The reliability and safety of the MTRR-SCW operation is achieved at the expense of safety margins with respect to the maximum power level built in advance in the rector design. In the event of a step-by-step change from one reduced design power, that has already been justified, to another (higher) design power, required justifications are developed in accordance with the design documentation, taking into account the experience of operation in the previous reduced power mode.

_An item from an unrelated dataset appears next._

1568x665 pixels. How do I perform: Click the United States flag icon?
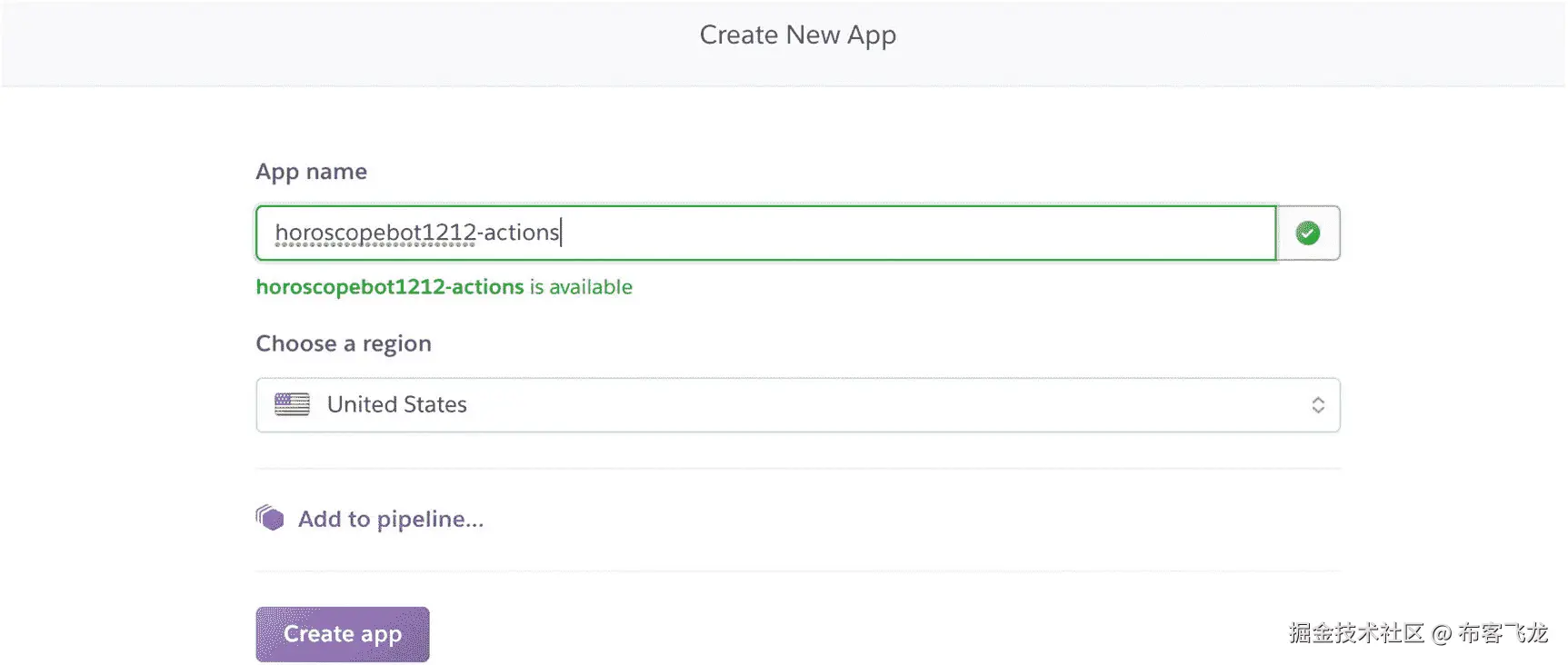tap(292, 404)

This ensures the following:

• continuity of studies – after experience is accumulated in low-power operation, no new reactor is required to be built and the core fuel is replaced in the same vessel, which ensures that there are no time delays for construction of the reactor, the reactor facility and the NPP, as well as of the building and auxiliary engineering systems for the next power range to continue testing;
• unity of measuring methods and tools, and continuity of measurements, which makes the results of measurements undertaken on one (or same-type) equipment more comparable and representative;
• continuous accumulation of information on radiation damage to the reactor vessel and internals, which is ensured by the fact that witness samples are inserted from the very start of the reactor operation;
• no need for using multiple industrial sites since the entire experimental program is concentrated at one site.

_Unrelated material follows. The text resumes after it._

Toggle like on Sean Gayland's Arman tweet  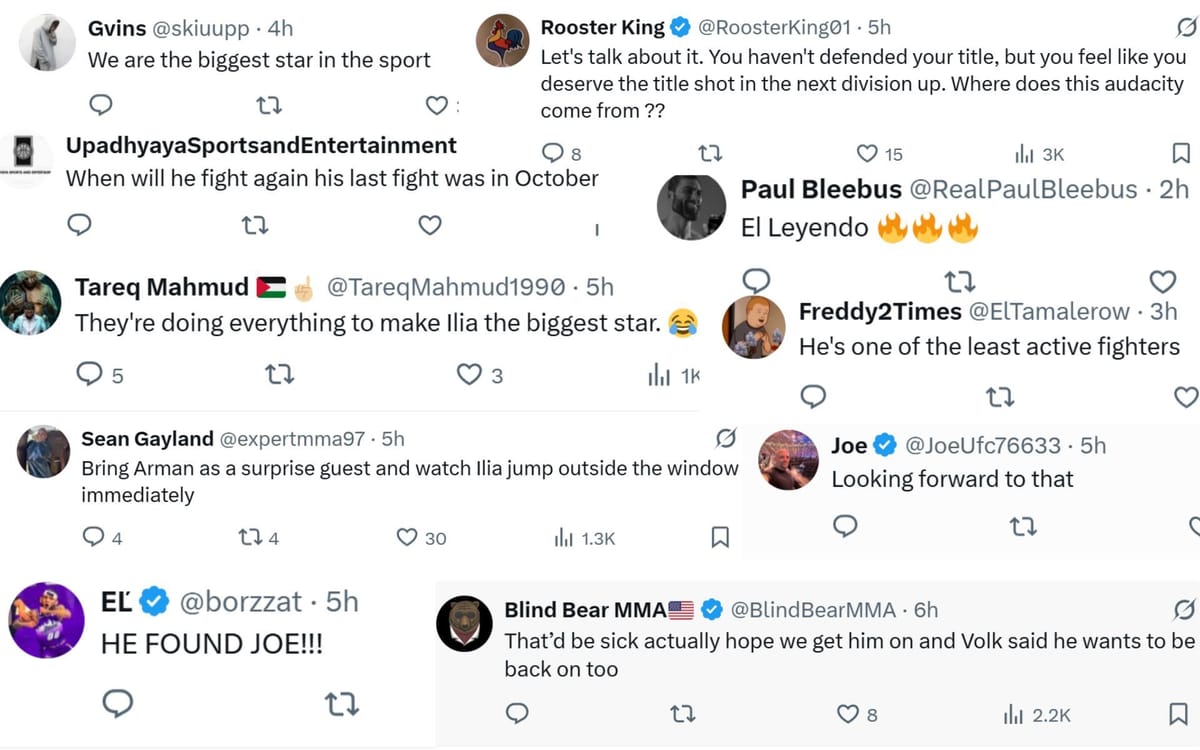410,537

To solve the problems of justifying experimentally the evolution of the VVER-SKD effort, a concept is proposed for a nuclear power plant based on the MTRR-SCW reactor, the operation of which is divided into two stages: a test stage and a research stage.

Preliminary, it was shown with the use of design studies that, regardless of the power level at which the reactor operates, the selected core volume of 500 liters changes slightly the spectral performance, and the resultant excessive reactivity can be fully made up for by the CPS control rods.

A concept is proposed at the initial stage for the phased rise to power from the minimum control power level to 100 MW to ensure that the adopted MTRR-SCW designs are safely justified.

Due to the lack of a reference basis for the MTRR-SCW core fuel element operation with the power density parameters specific to the VVER-SKD power reactor, serviceability of the MTRR-SCW core fuel elements in conditions of a gradual increase in power density should be tested and justified in the central loop channel. Stable joint operation of the reactor facility and the steam turbine plant should be justified at the test stage of the MTRR-SCW study.

The construction of the MTRR-SCW will therefore allow forming a domestic experimental base for a broad range of safety justification experiments and for testing the NPP key components, as well as for confirming experimentally the fundamentals for the concept of advanced light-water reactors.